During the 1980s, the abysmal FitzHaughey decade, the governance of Ireland was divided between a fool and a knave. In an infamously unprincipled alliance, Haughey and the Catholic Church successfully opposed the few putative "liberalising" measures of FitzGerald's government. Thus Ireland acquired a constitutional ban on abortion, a restatement of the constitutional ban on divorce, plus the longest new runway in Europe, paid for by the government, for the Marian shrine at Knock. FitzGerald's failure to skewer Haughey was, as we now know, quite disastrous.
Moreover, FitzGerald authorised a move that foreshadowed the lunacy that was to drown the Celtic Tiger in a financial bloodbath. In 1985, when government debt stood at 116pc of GDP, and unemployment was soaring, he bailed Allied Irish Banks out of its catastrophic involvement in the Insurance Corporation of Ireland, at a cost to the Irish taxpayer of £400 million. How much better for us all if AIB had folded then.
Yet all, all of a piece throughout, for AIB had forgiven Haughey his million pound overdraft back in 1979. Fourteen years later, AIB was similarly to write off further debts of £200,000, but this time incurred by Garret FitzGerald, after he'd tried (and failed, naturally) to make a killing on the stock market with the flotation of Guinness Peat Aviation. The Moriarty Tribunal was later to contrast FitzGerald's attempts to settle his debts (he sold his family home) with Haughey's refusal to pay any of his. But to be compared favourably with a sociopathic alligator like Charles Haughey is surely not much of a compliment. And what a miserable reflection it is on the two men running Ireland in the 1980s: both were bailed out by the very bank that in 1985 FitzGerald had himself rescued, and which was later to bring utter ruin to this Republic.
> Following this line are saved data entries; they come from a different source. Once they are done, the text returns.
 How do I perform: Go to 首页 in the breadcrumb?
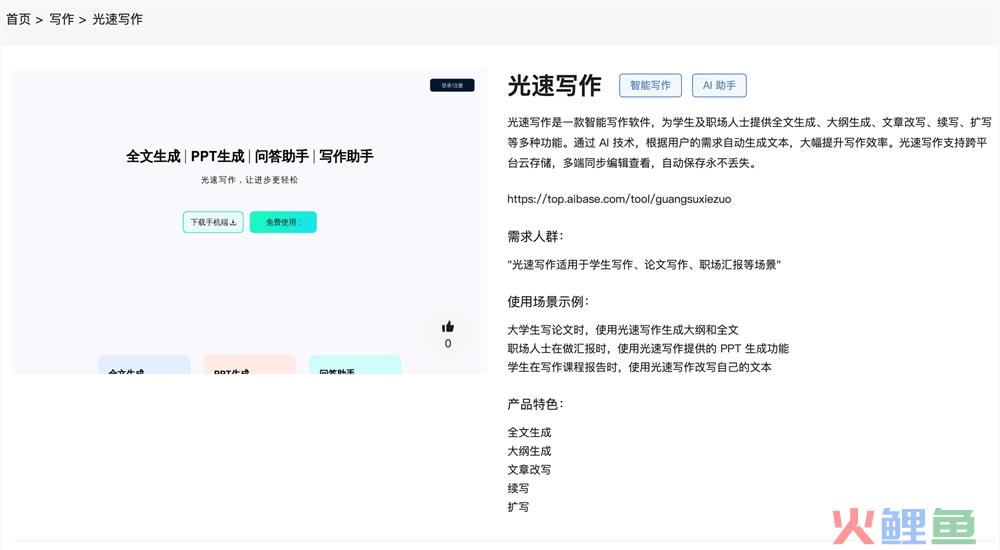pyautogui.click(x=18, y=19)
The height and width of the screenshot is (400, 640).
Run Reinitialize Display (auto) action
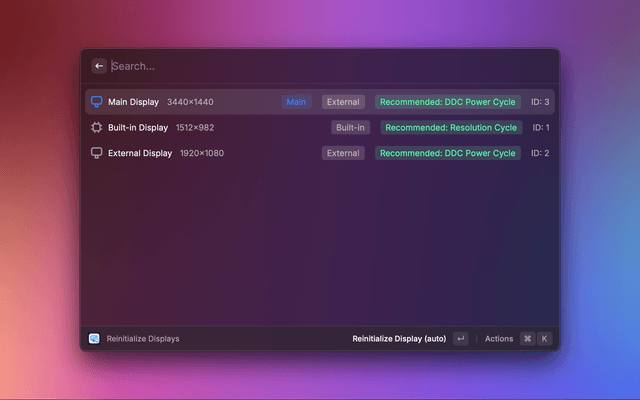pos(399,339)
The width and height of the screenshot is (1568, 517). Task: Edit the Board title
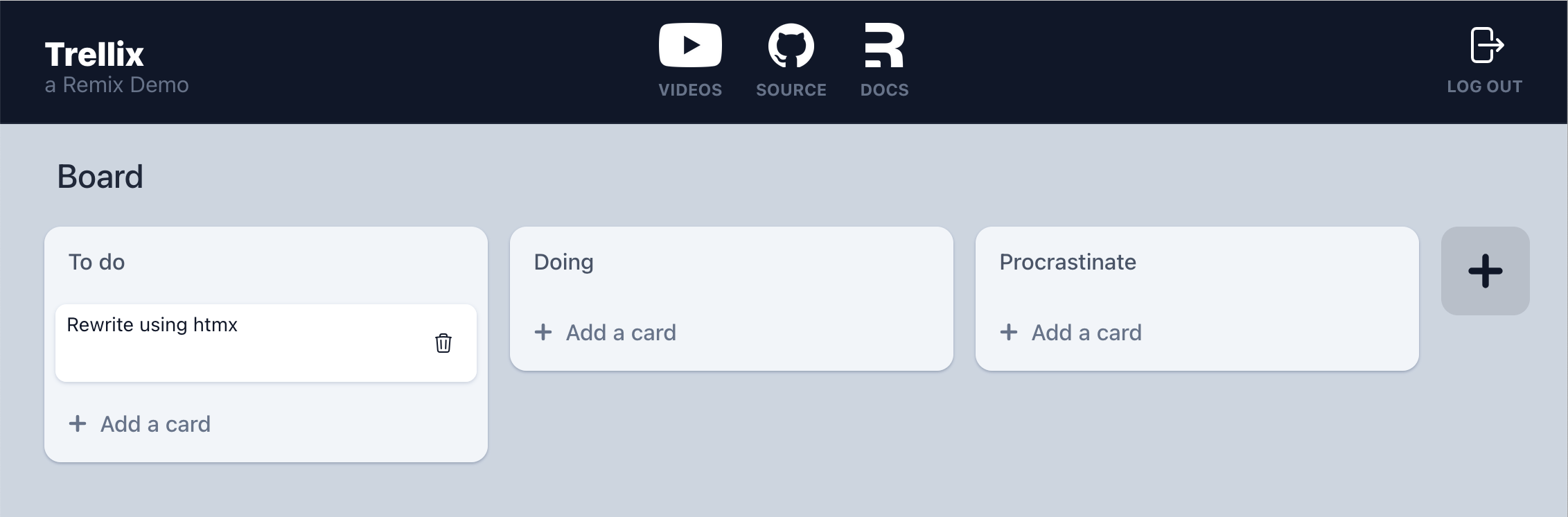(100, 177)
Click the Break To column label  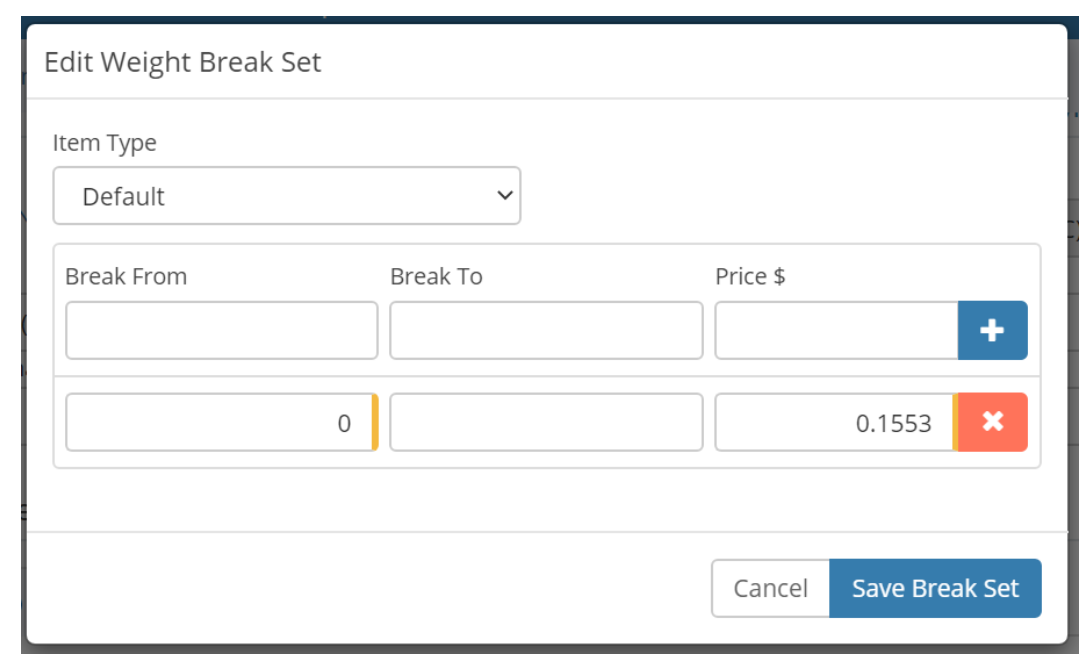click(x=436, y=277)
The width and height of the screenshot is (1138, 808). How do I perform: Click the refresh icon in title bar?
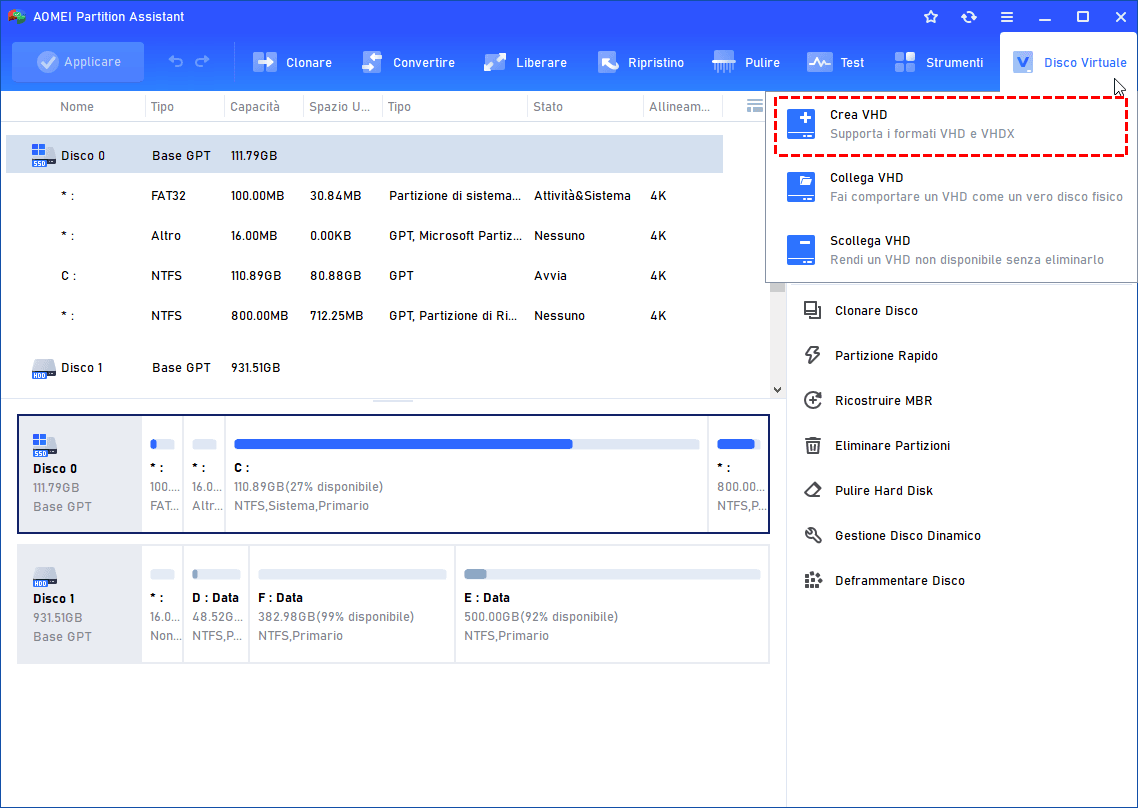968,17
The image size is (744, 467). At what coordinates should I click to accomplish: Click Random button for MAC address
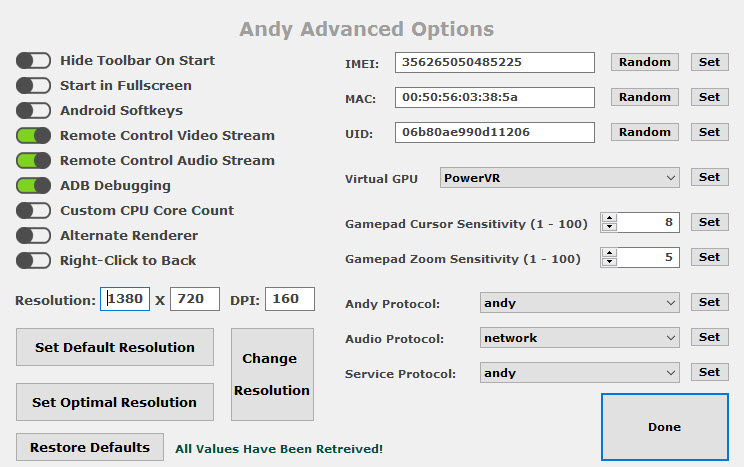coord(644,97)
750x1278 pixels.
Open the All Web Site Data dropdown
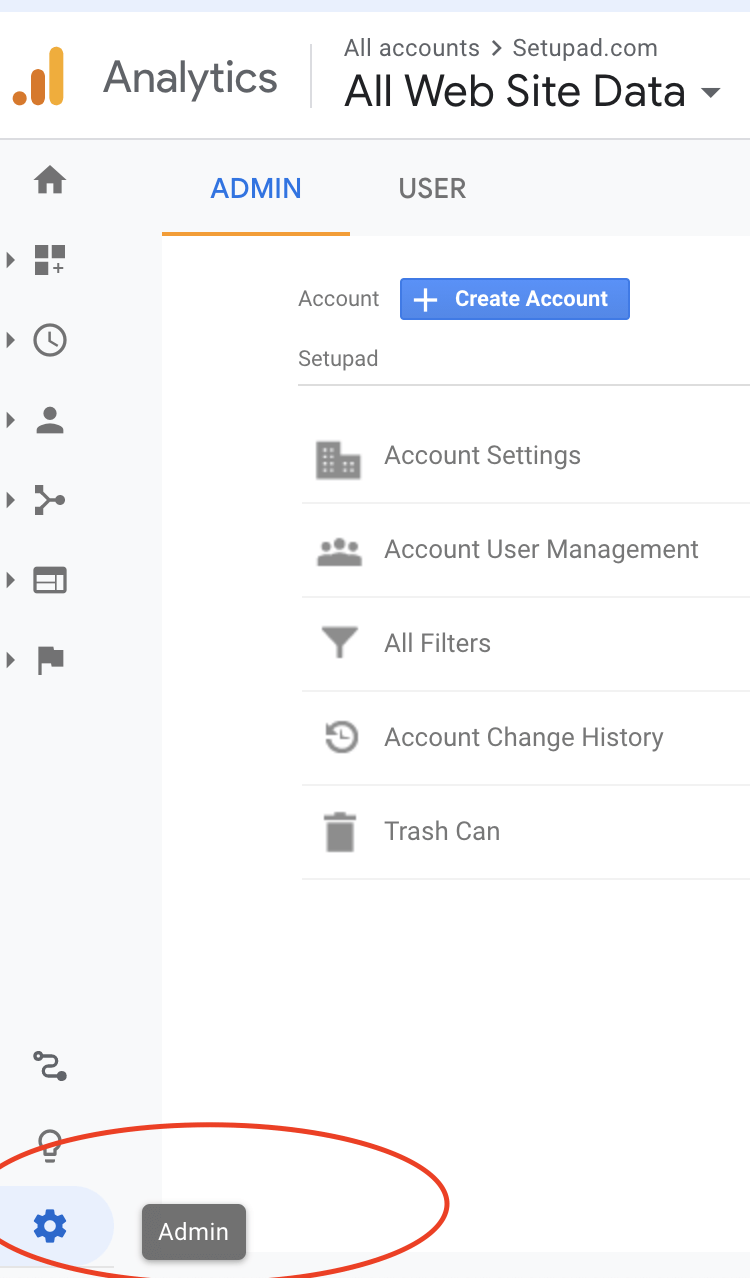click(x=530, y=91)
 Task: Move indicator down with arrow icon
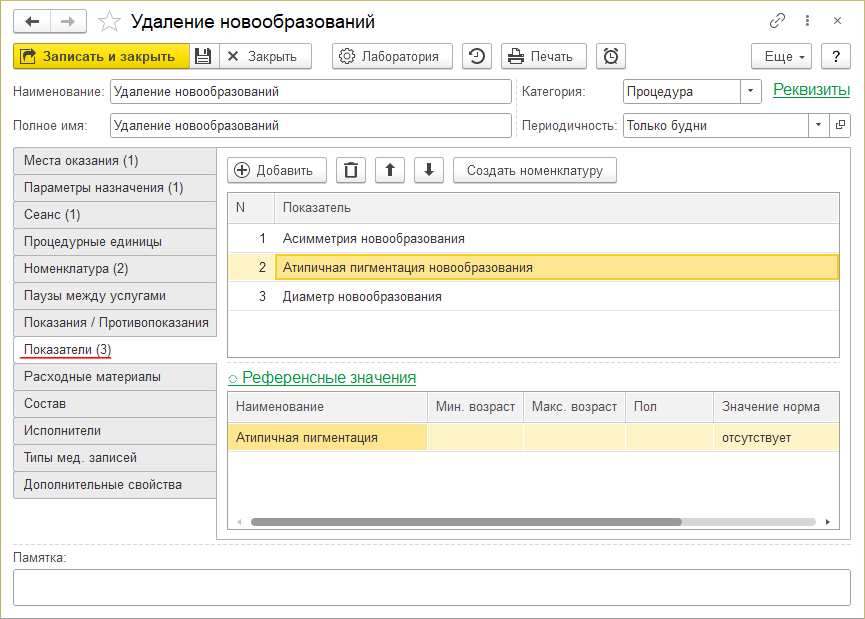428,170
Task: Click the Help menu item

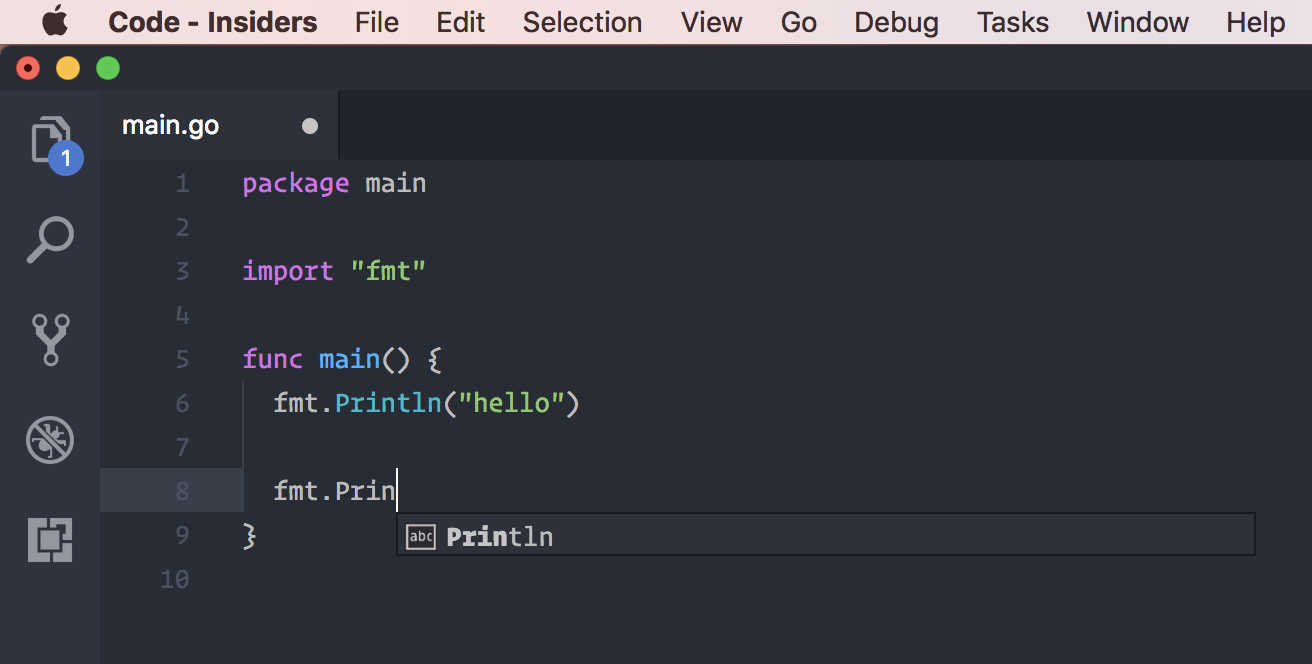Action: [x=1255, y=21]
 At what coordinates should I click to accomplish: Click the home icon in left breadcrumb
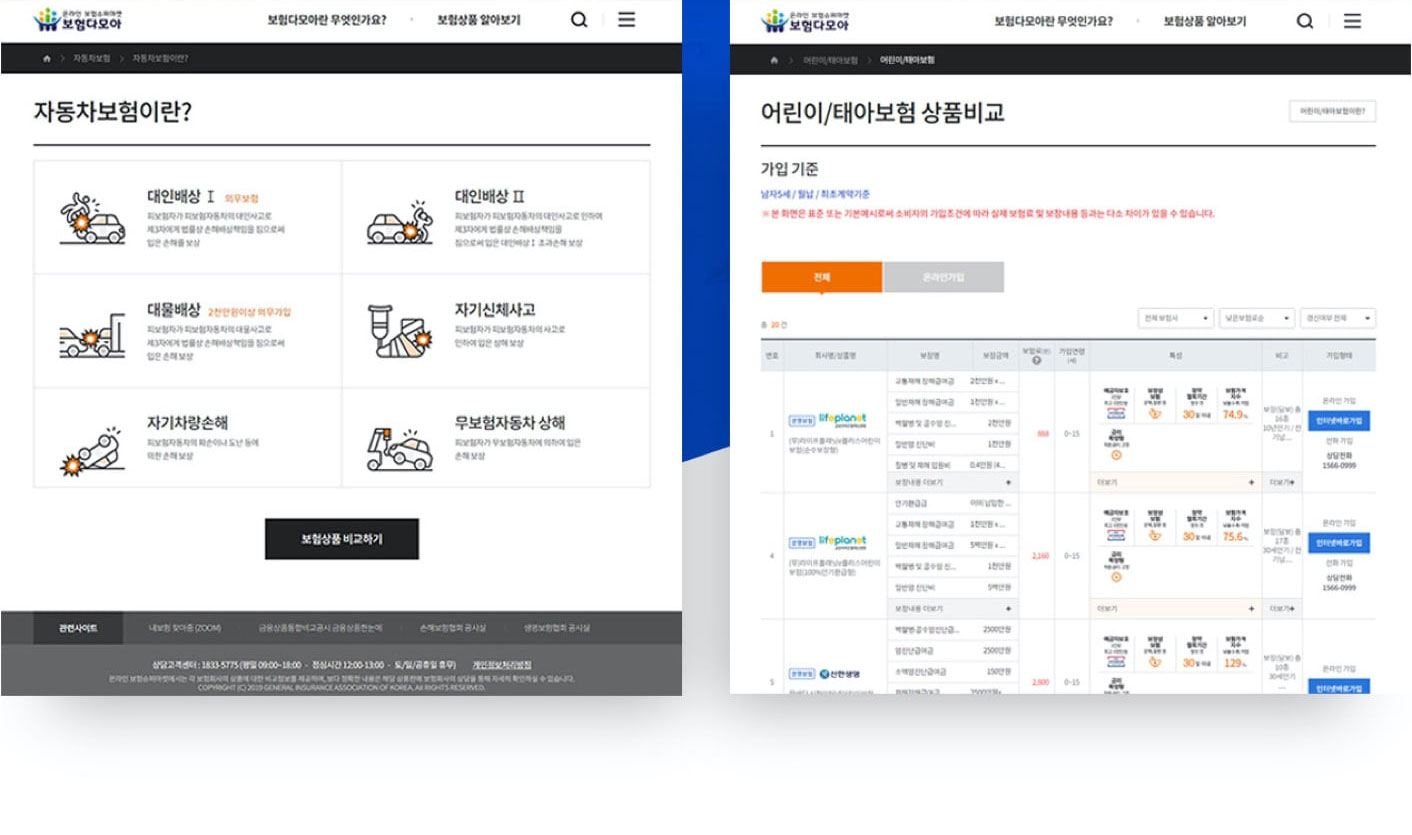click(46, 59)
But FitzGerald's many failures as Taoiseach do not seem to have made much impression upon the general perception of him within the media. He is now generally regarded as the "good" Taoiseach, even though he left office with the economy in ruins, his liberal agenda largely unachieved and the IRA war-machine essentially intact. Moreover, the subsequent emergence of the PDs came largely at the expense of Fine Gael TDs. At bottom, FitzGerald was a colourful but hyper-ambitious Dublin Four academic who understood little about ordinary people: I doubt whether he had ever been in a pub or a football ground in his life. And contrary to his cuddly image, he was also something of a bully, often treating dissent with a high-handed arrogance. He was good at talking, poor at listening, and poorer still at doing. That he is remembered so fondly today speaks volumes about the motley crew against which he must be judged.